Friday, January 2, 2015: 3:30 PM
Bryant Suite (New York Hilton)
William Deringer, Columbia University
This paper examines one of the first, and most ambitious, attempts to calculate the political future—the Sinking Fund implemented by Robert Walpole, Britain’s first “Prime Minister.” In the wake of the 1720 South Sea Bubble, Walpole and his team of computational advisors formulated the Sinking Fund as a hopeful, mathematically-grounded project for restoring the public’s finances post-crisis. Specifically, the Fund promised to harness the exponential power of compound interest to repay the ominous National Debt. Confronted by the backward-looking “politics of nostalgia” of his “Patriot” opponents, Walpole’s Whig supporters used predictive calculations to claim credit for political successes not yet achieved. (Most spectacularly: in 1728, one anonymous pamphleteer, impersonating a historian writing three-hundred years later (in 2028), reflected back on how under Walpole Britain had grown “freer and happier every Year by the Sinking Fund.”) Intellectual historians like J. G. A. Pocock have identified the early eighteenth century as a pivotal moment in which the “image of a secular and historical future” first became an object of political contemplation and contestation, thanks especially to concerns about national indebtedness.

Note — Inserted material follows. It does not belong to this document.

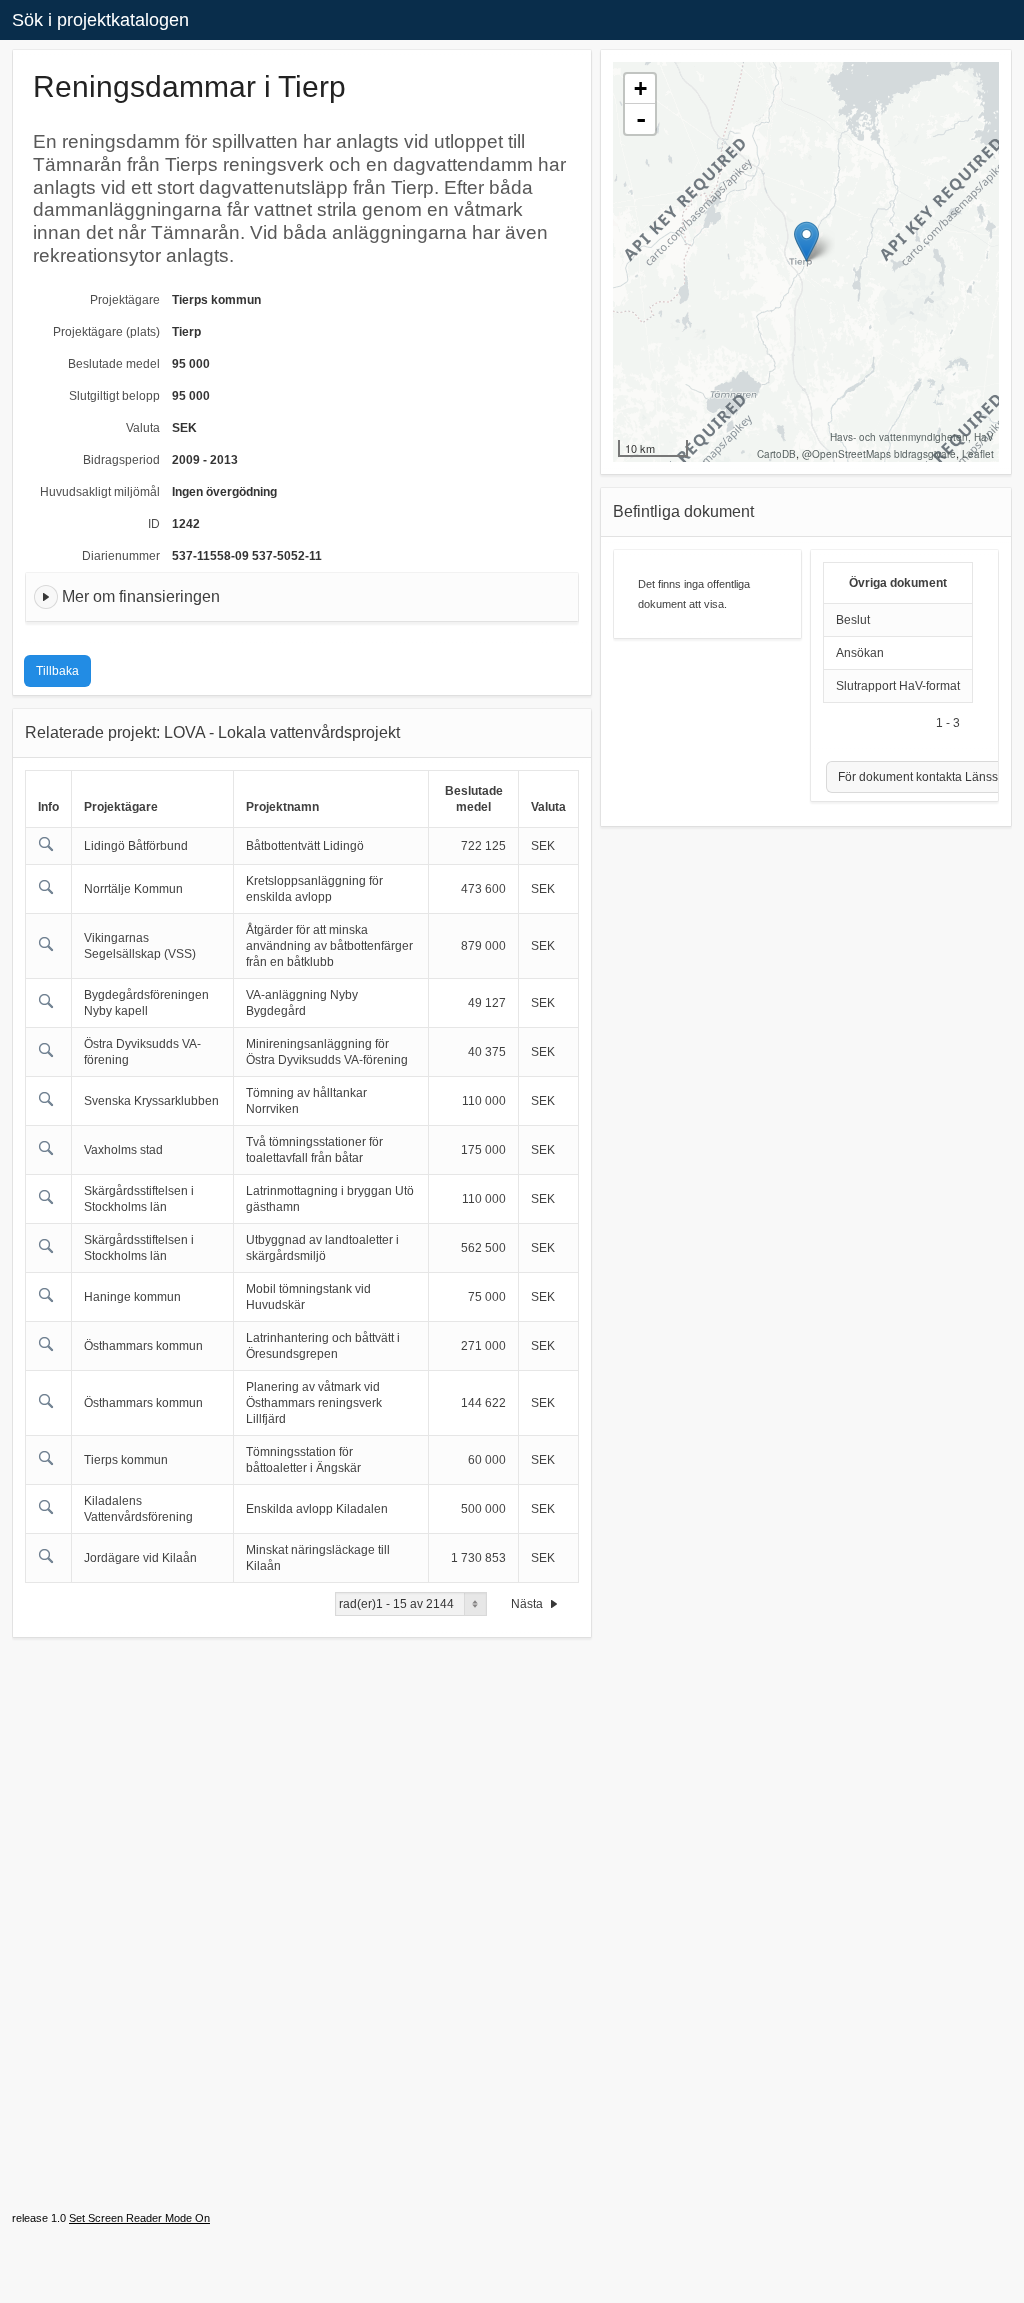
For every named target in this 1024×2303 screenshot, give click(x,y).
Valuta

But scholars have generally assumed that the futures crafted in the era were defined by fear, envisioning future generations left to reckon with catastrophe when all the debts came due. But there was another side to the futuristic coin: the aspirational (quixotic? deceptive?) mathematical speculation of Walpole’s Sinking Fund. By defining the government’s theoretical ability to repay its debts, the Sinking Fund gave the elusive concept of public credit a newly mathematical form. This mathematical conquest was also a distinctly gendered one; “Lady Credit” was subjected to a new kind of masculine authority. The story of Walpole’s Sinking Fund offers a glimpse of a political community first confronting the potential, and potential costs, of living a future ruled by number.